Task directions: Please copy, exactly as they appear below, the lines from the one containing "The image size is (331, 191)." through the one containing "Follow the lifebyjaynee account".

[Stored records]
+ + +
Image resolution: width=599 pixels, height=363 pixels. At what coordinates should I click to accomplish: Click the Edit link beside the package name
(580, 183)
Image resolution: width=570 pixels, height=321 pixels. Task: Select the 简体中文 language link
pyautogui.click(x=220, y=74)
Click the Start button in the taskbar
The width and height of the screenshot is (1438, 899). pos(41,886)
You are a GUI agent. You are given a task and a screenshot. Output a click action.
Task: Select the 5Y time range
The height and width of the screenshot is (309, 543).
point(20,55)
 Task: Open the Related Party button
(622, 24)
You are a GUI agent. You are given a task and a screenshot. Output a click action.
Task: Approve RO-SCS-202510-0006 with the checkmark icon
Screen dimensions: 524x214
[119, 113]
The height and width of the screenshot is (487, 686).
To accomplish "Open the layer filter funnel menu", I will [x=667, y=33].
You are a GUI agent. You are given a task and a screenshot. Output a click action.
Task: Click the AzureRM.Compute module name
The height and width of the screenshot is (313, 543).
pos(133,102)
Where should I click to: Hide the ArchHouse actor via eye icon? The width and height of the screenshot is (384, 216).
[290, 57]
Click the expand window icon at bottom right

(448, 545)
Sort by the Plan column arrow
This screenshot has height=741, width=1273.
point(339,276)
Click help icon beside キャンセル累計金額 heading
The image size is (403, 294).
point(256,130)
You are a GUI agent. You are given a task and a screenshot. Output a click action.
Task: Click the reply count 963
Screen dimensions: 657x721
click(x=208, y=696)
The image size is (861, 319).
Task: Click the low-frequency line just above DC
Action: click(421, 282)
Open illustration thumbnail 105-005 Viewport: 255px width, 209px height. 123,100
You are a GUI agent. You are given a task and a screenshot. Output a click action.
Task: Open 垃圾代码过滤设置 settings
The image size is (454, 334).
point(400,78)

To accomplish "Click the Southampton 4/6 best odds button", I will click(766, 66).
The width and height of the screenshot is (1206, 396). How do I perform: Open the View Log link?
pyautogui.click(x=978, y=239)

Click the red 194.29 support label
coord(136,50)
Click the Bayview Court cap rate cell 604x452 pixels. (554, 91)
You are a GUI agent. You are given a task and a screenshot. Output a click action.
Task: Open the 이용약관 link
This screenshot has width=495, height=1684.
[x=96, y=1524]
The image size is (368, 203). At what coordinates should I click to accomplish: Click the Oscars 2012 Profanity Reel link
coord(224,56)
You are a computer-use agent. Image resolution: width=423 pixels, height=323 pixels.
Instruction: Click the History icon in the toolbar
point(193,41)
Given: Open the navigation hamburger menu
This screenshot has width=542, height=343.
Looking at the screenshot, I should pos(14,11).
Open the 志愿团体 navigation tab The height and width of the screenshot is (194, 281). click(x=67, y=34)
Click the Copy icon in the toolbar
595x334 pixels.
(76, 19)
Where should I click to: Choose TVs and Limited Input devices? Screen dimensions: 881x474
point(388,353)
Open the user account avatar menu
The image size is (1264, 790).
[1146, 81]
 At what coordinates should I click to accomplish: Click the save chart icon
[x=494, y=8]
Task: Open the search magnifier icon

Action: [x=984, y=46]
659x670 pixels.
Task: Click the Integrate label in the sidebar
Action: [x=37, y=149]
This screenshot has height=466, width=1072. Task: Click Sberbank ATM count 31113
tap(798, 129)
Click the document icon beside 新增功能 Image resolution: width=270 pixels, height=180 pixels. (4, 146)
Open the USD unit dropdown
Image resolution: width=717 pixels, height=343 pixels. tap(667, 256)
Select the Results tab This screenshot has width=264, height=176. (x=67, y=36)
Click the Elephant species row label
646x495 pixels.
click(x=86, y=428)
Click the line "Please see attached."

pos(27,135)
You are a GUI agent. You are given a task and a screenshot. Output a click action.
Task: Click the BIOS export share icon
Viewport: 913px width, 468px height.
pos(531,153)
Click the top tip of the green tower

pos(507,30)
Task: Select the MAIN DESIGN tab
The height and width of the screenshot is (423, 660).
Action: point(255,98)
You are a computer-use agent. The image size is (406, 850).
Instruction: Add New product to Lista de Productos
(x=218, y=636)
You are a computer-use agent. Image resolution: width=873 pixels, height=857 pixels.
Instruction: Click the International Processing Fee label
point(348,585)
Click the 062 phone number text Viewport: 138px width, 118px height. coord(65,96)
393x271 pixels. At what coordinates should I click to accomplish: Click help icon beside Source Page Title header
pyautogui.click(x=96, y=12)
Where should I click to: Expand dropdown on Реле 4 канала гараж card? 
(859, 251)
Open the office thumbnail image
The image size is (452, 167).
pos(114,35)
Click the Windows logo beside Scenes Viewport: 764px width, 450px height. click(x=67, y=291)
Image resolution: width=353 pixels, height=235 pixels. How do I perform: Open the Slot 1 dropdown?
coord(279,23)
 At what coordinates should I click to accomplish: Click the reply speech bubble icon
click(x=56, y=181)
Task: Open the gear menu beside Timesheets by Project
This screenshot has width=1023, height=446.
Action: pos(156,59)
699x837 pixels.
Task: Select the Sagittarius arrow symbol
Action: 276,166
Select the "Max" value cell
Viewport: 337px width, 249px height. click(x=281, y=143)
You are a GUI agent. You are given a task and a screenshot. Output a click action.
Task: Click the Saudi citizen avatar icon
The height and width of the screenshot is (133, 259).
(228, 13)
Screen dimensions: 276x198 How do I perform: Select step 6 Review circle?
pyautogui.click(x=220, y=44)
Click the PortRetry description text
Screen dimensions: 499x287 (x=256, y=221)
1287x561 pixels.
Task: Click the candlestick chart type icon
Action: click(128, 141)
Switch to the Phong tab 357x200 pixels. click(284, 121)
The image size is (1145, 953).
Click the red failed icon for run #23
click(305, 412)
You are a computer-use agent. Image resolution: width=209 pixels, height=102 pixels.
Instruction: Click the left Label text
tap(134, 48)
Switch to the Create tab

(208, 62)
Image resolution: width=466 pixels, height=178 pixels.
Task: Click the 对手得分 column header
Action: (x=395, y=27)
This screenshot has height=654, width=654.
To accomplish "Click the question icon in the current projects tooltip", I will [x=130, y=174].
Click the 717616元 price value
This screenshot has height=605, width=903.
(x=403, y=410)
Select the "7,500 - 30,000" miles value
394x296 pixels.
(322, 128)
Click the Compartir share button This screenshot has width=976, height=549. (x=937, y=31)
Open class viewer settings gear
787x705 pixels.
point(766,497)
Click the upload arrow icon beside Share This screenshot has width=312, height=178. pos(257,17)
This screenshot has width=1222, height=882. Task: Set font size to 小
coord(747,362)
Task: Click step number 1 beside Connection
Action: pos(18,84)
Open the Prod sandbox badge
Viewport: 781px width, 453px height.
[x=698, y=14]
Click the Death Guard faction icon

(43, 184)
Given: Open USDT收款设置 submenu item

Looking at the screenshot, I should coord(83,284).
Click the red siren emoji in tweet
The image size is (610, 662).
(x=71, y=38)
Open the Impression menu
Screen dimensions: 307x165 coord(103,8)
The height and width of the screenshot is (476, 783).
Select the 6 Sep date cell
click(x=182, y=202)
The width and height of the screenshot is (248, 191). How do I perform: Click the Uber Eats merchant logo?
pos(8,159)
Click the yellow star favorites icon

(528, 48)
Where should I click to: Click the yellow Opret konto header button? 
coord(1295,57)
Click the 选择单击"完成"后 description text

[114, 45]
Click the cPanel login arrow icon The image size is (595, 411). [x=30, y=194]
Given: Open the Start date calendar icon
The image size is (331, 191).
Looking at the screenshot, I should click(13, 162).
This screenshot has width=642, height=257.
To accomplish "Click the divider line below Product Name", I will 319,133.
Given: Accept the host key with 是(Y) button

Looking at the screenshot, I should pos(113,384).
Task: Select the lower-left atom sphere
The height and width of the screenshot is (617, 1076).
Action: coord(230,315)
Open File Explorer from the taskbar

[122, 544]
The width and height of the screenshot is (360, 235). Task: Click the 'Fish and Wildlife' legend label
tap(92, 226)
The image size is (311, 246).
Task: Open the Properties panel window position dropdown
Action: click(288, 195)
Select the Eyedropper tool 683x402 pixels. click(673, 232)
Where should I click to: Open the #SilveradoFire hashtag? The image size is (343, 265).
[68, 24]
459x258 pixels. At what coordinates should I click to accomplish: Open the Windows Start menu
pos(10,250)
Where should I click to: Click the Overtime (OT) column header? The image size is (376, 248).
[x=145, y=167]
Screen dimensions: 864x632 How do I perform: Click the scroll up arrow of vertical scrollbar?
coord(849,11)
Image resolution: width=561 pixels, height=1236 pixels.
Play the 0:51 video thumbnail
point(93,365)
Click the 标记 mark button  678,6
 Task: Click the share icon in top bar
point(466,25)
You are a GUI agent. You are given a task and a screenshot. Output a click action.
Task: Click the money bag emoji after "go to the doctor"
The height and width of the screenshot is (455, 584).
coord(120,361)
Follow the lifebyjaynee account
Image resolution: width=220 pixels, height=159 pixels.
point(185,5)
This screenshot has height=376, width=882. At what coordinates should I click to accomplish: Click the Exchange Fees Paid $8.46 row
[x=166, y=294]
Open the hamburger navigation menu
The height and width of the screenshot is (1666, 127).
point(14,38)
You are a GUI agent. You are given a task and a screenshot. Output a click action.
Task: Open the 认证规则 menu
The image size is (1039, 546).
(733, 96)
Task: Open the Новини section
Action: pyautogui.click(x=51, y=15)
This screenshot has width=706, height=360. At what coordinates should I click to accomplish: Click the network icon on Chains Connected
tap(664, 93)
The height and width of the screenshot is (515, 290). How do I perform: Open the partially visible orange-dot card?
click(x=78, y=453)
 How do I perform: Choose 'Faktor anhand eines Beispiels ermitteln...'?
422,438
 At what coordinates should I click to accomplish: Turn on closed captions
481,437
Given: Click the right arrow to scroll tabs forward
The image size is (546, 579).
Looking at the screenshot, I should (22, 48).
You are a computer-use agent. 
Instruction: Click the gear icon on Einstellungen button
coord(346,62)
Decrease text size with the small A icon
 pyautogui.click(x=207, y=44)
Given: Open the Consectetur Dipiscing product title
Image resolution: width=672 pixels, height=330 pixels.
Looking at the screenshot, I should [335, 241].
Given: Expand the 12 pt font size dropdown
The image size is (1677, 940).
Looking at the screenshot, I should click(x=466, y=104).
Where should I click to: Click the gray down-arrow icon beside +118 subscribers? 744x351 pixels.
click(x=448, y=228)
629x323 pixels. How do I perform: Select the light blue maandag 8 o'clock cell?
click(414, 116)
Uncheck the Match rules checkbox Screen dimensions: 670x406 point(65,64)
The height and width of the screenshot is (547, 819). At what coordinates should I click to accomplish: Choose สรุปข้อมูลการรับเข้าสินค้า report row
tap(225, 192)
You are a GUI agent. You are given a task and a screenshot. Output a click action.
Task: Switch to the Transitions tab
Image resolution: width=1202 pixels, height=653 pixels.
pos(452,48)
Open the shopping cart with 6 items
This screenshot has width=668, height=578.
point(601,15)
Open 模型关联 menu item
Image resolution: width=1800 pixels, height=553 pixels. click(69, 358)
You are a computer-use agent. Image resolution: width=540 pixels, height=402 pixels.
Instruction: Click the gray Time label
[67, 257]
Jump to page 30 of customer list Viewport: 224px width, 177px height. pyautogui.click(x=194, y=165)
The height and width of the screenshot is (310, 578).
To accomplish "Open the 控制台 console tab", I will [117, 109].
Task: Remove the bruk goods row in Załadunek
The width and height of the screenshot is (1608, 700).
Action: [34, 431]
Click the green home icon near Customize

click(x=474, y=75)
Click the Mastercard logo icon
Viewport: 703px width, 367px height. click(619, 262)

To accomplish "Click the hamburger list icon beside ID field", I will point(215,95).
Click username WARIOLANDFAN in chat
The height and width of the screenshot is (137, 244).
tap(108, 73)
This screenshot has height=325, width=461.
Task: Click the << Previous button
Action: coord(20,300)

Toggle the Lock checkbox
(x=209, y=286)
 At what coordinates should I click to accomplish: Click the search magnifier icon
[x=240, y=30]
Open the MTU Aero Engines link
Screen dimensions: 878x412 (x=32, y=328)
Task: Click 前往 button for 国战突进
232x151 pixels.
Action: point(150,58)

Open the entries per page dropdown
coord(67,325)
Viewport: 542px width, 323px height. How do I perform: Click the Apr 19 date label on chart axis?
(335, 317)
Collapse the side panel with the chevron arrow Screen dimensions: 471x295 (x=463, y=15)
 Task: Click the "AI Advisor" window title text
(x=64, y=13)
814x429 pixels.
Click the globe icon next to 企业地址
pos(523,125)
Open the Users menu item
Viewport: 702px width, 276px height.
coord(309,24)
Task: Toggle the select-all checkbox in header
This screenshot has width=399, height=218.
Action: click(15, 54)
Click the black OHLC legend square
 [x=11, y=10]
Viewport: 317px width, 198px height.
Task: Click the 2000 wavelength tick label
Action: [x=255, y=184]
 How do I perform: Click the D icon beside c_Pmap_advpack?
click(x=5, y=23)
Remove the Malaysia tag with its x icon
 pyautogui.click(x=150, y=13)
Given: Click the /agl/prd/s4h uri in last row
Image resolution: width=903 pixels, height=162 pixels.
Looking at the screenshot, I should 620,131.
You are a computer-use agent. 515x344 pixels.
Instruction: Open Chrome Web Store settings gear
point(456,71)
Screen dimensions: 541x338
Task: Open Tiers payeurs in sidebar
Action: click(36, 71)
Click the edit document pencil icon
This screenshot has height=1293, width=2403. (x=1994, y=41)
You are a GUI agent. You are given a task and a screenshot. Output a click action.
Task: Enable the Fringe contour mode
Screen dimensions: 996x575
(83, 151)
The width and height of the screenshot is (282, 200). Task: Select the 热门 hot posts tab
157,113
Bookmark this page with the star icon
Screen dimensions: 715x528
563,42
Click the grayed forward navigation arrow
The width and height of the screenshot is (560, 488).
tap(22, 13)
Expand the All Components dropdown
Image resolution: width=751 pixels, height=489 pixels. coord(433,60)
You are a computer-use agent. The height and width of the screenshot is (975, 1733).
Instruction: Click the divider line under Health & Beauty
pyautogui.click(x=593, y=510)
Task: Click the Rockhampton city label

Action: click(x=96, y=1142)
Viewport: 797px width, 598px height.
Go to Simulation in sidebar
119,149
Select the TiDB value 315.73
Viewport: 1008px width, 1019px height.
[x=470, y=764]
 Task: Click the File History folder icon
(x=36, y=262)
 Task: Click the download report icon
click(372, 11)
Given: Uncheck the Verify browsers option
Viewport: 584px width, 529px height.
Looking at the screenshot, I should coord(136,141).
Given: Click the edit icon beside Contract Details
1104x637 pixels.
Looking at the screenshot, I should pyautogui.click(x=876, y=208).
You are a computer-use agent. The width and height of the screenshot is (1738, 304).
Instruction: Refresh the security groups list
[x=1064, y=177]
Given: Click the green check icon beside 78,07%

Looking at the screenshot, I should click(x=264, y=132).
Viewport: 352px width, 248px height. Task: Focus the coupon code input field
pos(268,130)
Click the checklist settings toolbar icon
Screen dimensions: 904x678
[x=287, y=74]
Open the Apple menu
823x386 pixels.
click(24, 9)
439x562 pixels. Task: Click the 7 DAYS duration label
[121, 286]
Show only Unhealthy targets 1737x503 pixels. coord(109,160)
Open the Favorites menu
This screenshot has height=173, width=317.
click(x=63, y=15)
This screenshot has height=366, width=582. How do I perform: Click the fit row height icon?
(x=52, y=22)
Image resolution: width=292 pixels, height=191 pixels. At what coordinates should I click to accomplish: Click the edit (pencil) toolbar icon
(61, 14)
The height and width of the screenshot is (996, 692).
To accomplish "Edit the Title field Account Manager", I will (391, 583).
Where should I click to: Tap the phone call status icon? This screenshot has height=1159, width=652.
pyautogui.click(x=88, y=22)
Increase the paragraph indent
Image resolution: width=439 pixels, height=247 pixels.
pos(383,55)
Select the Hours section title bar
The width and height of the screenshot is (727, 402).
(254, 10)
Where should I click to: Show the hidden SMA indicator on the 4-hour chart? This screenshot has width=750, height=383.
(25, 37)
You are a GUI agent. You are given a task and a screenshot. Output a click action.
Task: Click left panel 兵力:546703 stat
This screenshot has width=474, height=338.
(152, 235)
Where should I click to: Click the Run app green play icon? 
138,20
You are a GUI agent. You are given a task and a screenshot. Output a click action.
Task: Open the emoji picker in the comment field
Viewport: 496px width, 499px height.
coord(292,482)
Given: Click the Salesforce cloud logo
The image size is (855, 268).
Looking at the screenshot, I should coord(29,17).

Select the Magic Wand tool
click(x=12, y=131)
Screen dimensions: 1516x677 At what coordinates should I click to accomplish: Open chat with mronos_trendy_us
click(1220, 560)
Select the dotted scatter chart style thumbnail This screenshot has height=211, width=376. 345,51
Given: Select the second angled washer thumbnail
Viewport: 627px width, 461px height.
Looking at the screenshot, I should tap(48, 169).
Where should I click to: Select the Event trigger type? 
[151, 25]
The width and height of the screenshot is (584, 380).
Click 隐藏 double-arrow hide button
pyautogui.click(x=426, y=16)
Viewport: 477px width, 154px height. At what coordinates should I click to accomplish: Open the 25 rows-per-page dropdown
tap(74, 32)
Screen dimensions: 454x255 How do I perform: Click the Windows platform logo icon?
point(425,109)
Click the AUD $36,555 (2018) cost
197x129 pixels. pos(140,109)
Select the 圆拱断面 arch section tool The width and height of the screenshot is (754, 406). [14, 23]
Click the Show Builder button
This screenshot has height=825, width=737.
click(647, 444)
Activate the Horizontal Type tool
+ + +
Solution to this task:
The image size is (331, 191).
Looking at the screenshot, I should click(13, 162).
This screenshot has width=642, height=257.
To accomplish "Click the divider line below Product Name", I will 319,133.
Given: Accept the host key with 是(Y) button

Looking at the screenshot, I should pos(113,384).
Task: Select the lower-left atom sphere
The height and width of the screenshot is (617, 1076).
Action: coord(230,315)
Open File Explorer from the taskbar

[122, 544]
The width and height of the screenshot is (360, 235). Task: Click the 'Fish and Wildlife' legend label
tap(92, 226)
The image size is (311, 246).
Task: Open the Properties panel window position dropdown
Action: click(288, 195)
Select the Eyedropper tool 683x402 pixels. click(673, 232)
Where should I click to: Open the #SilveradoFire hashtag? The image size is (343, 265).
[68, 24]
459x258 pixels. At what coordinates should I click to accomplish: Open the Windows Start menu
pos(10,250)
Where should I click to: Click the Overtime (OT) column header? The image size is (376, 248).
[x=145, y=167]
Screen dimensions: 864x632 How do I perform: Click the scroll up arrow of vertical scrollbar?
coord(849,11)
Image resolution: width=561 pixels, height=1236 pixels.
Play the 0:51 video thumbnail
point(93,365)
Click the 标记 mark button  678,6
 Task: Click the share icon in top bar
point(466,25)
You are a GUI agent. You are given a task and a screenshot. Output a click action.
Task: Click the money bag emoji after "go to the doctor"
The height and width of the screenshot is (455, 584).
coord(120,361)
Follow the lifebyjaynee account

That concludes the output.